Richardt Traunmüller: Die Studie, die Sie ansprechen, hatte den Zustand der Meinungsfreiheit an den Universitäten zum Gegenstand, also eine spezifischere Frage innerhalb der allgemeinen Diskussion um Meinungsfreiheit. Damals kam es zu einer Absage eines geplanten Vortrages an der Goethe-Universität in Frankfurt. Wir nahmen dies zum Anlass, um einmal genauer hinzuschauen und der Frage nachzugehen, was an dem Vorwurf, linke Studierende seien intolerant und würden ihnen nicht liebsame Meinungen unterdrücken, wirklich dran ist. Dazu haben wir eine Umfrage unter Frankfurter Studierenden der Sozialwissenschaften durchgeführt und drei zentrale Befunde gemacht. Erstens, dass tatsächlich beträchtliche Anteile der Studierenden der Ansicht waren, dass bei kontroversen Themen Redner auszuladen seien, sie nicht unterrichten sollten und deren Bücher aus der Universitätsbibliothek zu entfernen seien. Zweitens, dass sich ebenfalls eine beträchtliche Zahl der Studierenden an der Universität selbstzensiert, also womöglich aus Furcht ihre eigentlichen Ansichten nicht preisgibt. Drittens, dass es sowohl in der Intoleranz als auch im Selbstzensurverhalten klare Unterschiede nach politischer Selbstverortung gab. Politisch links orientierte Studierende waren intoleranter, rechts orientierte Studierende neigten eher dazu, sich selbst zu zensieren. Die Studie wurde dann sowohl unter methodischen als auch politischen Gesichtspunkten kritisiert, wobei sich diese beiden Aspekte auch stark vermischt haben. Die methodischen Probleme haben wir inzwischen in einer breiter angelegten Replikationsstudie behoben – und kommen wieder zu ganz ähnlichen Befunden.

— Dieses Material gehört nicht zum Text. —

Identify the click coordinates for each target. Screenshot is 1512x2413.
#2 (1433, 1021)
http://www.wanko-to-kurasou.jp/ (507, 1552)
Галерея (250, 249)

Vielfach wurde der Studie ja auch vorgeworfen, sie fokussiere auf eine Hochschule, bei der linke Vorstellungswelten schon aus universitätshistorischen Gründen weiter verbreitet sind als an vielen anderen Universitäten. Schließlich vertraten am Institut für Sozialforschung in Frankfurt Adorno, Horkheimer, Habermas und andere berühmte Intellektuelle Theorien, die die links-revolutionäre Studentenbewegung um ‚‘68‘ tief beeinflussten. Aber der Witz Ihrer Studie von 2020 schien ja gerade in der Frage bestanden zu haben: Wenn es so etwas wie Cancel Culture überhaupt gibt, wo finden wir sie am ehesten? Und mit den Befunden ist zumindest der Nachweis geführt, dass Cancel Culture in dem von Ihnen beschriebenen Sinne an Hochschulen existiert. Aber sieht denn die Lage aus, wenn wir uns von der Mikrowelt der Universität Frankfurt in Richtung Totale bewegen: Welche Befunde zeigen sich denn zum Thema Meinungsfreiheit für die Hochschullandschaft in Deutschland insgesamt? Ist hier der Befund auch so eindeutig wie in Frankfurt?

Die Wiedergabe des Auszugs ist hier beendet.